# [SELECTED EXCERPT]
——

# Is damage taken when falling off a mount?

The mounted combat rules provide a few scenarios for falling off a mount:

If your mount is knocked prone, you can use your reaction to dismount it as it falls and land on your feet. Otherwise, you are dismounted and fall prone in a space within 5 feet it.

The rules for falling state:

A fall from a great height is one of the most common hazards facing an adventurer. At the end of a fall, a creature takes 1d6 bludgeoning damage for every 10 feet it fell, to a maximum of 20d6. The creature lands prone, unless it avoids taking damage from the fall.

In either circumstance of falling off your mount (falling prone, or using your reaction to land on your feet), do you take any damage from falling? Does it depend on the size of your mount?

Very related: It seems obvious that if you are on a flying mount at height, and fall off, you will take some damage - but the answer to the question above will probably determine where you measure the fall distance from in such a scenario (square above mount/top square of mount/bottom square of mount/square below mount).

There's quite a few different scenarios here, let's deal with them one at a time:

## 1. Does a rider take falling damage?

It would depend on the height of your mount but most mounts are not 10 ft tall so you wouldn't take falling damage.

You quoted the relevant rule:

At the end of a fall, a creature takes 1d6 bludgeoning damage for every 10 feet it fell, to a maximum of 20d6. (SRD p.86)

Most mounts are classed as large creatures. A large creature could be up to 10ft by 10ft in size (SRD. p. 92). However a commonsense ruling is that large creatures are simply bigger than medium sized ones (5 ft by 5 ft) and don't take up the whole square. In any case it's unlikely that a rider would fall from the tallest point (it's head) of even an unusually tall 10 foot horse rather than it's back (which will always be a point lower than ten feet).

As it is unusual for a mount to be taller than 10ft no additional damage is normally taken.

## 2. If the mount is knocked prone is the rider also knocked prone?

If you don't take any damage from the fall, under the general rule a PC wouldn't be prone.

The creature lands prone, unless it avoids taking damage from the fall. (SRD p. 86)

However this is a case of specific beats general:

If your mount is knocked prone, you can use your reaction to dismount it as it falls and land on your feet. Otherwise, you are dismounted and fall prone in a space within 5 feet it. (SRD p. 99)

If you choose not to use your reaction, or cannot use it you are knocked prone despite taking no falling damage.

## 3. If the mount is forcibly moved against the rider's will are they knocked prone?

If an effect moves your mount against its will while you’re on it, you must succeed on a DC 10 Dexterity saving throw or fall off the mount, landing prone in a space within 5 feet of it. (SRD p. 99)

——

# [ASSIGNMENT 1]
The falling-off-a-mount discussion names several possible points to "measure the fall distance from" for a flying mount. List all of them.
# [ASSIGNMENT 2]
Write the next part of the falling-off-a-mount discussion, picking up after its last sentence.

# [SUPPLIED MATERIAL]
——

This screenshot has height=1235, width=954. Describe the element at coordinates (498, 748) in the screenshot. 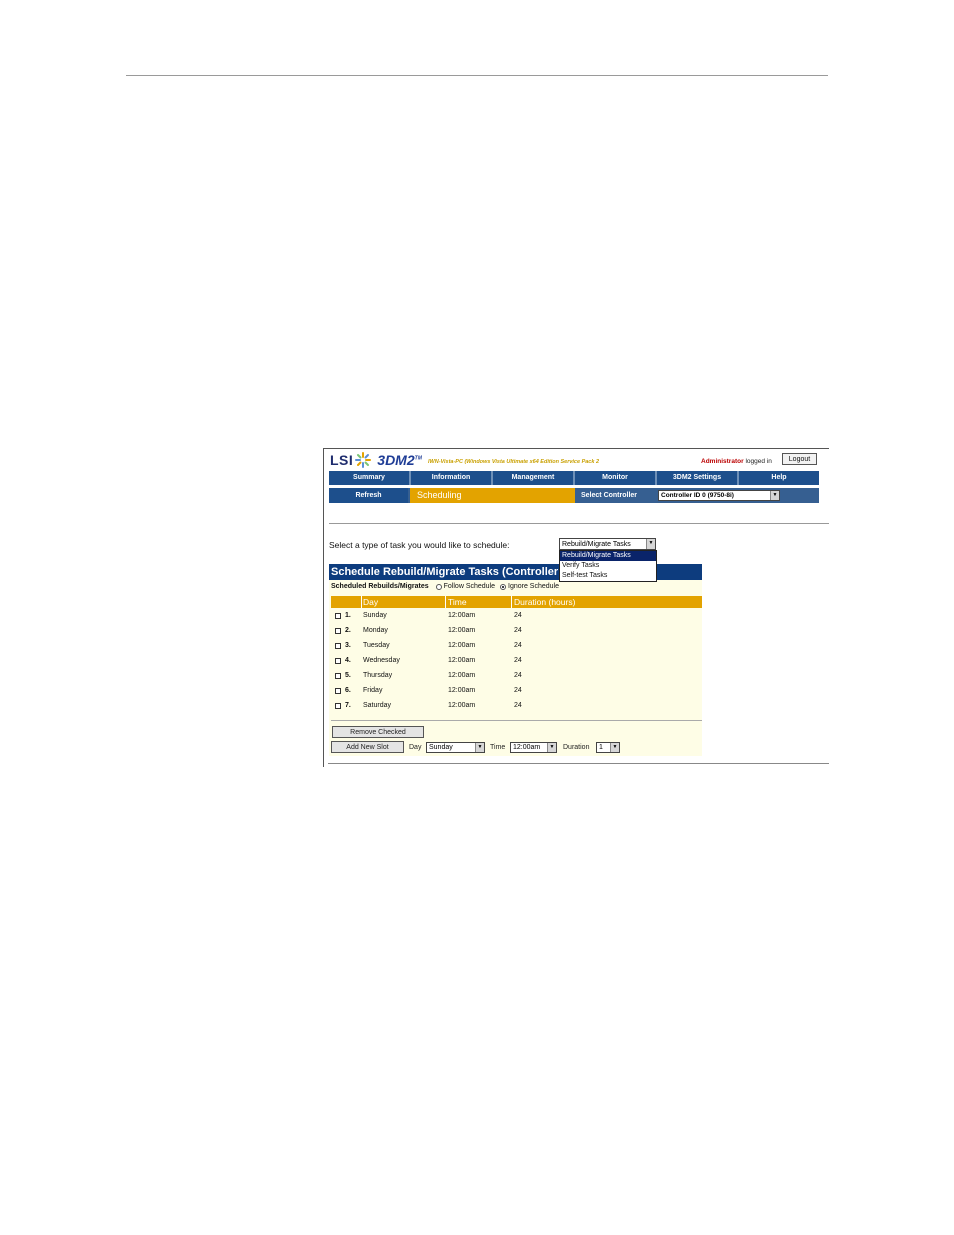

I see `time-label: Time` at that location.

——

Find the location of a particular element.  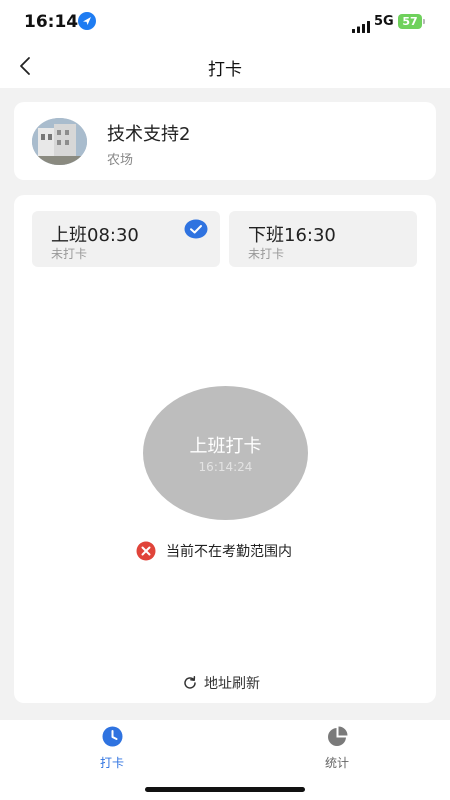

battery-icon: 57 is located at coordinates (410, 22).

——

# [EXERCISE RESULT 1]
- square above mount
- top square of mount
- bottom square of mount
- square below mount

# [EXERCISE RESULT 2]
In this instance the rider can make a saving throw to stay mounted, but once again specific beats general, so if they fail the saving throw they fall prone even if the don't take any fall damage.

## 4. What if the rider is knocked prone while on top of the mount?

Despite being prone they have the option to not actually fall off the mount:

If you’re knocked prone while mounted, you must make the same saving throw [as previous quote]. (SRD p. 99)

If they pass they're 'prone' on the mount, if they fail then they're prone on the floor.

Being prone on the mount may sound odd but there's nothing in the prone condition that states it can only occur on the floor.

## 5. What about mounts taller than 10ft?

The same rules as above apply - only this time you will also take falling damage, which would knock you prone either way.

## 6. Of course, all of this is worse if it's a flying mount...

The rules as above apply - you just risk taking a lot more falling damage and either way you'll be prone.

It'll be more the height at which you're flying that's the issue than the size of the mount you've fallen off of (though both are relevant). If you presume that the player is sitting on top of their mount (rather than hanging on underneath it) then the fall will begin from the top of the mount and not below it - so falling distance would equal the height of the mount above the ground plus the from which you fell on the mount itself.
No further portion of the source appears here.